Tuesday, March 31, 2009

Spacetime

"Space and duration are one."

- Edger Allen Poe (1848)


"There is no difference between time and any of the three dimensions of space except that our consciousness moves along it… Scientific people… know very well that time is only a kind of space."

- HG Wells (from The Time Machine)

The theory of time travel is more correctly described as “spacetime travel”. Because just traveling to a set time and not specifying a physical coordinate and ignoring the rotation of the earth around the sun, could have disastrous results.

For example, if one were to leave the timeline on a set date, planning to return to the same physical place three weeks earlier, the earth would be in a different place in it’s rotation they would be reentering the timeline in the middle of space and not on the earth itself.

But if one left the timeline and I had a specific spacetime (time and physical coordinates) to “land” in, then the rotation of the earth would not be an issue.

2 comments:

Robert Vollman said...

It's not just the orbit of the Earth, but the orbit of the galaxy itself.

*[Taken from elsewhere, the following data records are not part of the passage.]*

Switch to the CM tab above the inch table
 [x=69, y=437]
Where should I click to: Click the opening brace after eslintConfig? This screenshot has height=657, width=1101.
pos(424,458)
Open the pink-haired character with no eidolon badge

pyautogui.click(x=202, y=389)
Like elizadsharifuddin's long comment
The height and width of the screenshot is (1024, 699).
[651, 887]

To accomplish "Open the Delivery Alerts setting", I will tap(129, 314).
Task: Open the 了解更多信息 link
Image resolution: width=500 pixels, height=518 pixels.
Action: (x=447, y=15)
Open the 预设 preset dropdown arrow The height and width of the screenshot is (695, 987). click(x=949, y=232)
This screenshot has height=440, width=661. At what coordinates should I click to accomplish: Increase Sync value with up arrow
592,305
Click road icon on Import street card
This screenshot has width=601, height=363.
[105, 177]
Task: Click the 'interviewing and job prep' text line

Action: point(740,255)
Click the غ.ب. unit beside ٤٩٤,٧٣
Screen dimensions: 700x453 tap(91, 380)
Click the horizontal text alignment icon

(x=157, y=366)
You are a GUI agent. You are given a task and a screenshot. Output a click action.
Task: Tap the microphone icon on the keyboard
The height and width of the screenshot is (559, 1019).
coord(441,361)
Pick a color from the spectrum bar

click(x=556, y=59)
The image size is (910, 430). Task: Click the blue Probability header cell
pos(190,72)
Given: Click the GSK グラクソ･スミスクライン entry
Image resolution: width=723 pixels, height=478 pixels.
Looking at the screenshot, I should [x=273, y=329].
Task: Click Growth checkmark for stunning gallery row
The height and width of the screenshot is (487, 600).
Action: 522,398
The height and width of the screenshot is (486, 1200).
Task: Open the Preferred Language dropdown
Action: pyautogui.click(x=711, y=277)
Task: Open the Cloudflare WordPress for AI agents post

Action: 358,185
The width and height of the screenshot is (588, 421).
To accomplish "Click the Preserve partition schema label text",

You'd have to choose a physical location relative to a constant fixed position, presumably the centre of the Universe.

I remember a science fiction show where they had a weapon that would send you one second into the future, and since the Earth travels at over 100,000 km/h, that would send you about 30km away (and not along its surface).

Matsby said...

I wonder if the end/opening of the wormhole wouldn't be affected by the earth's gravity the same way the moon is.

So it would always be pulled back to earth's surface.

At least I like to hope that's the way it is.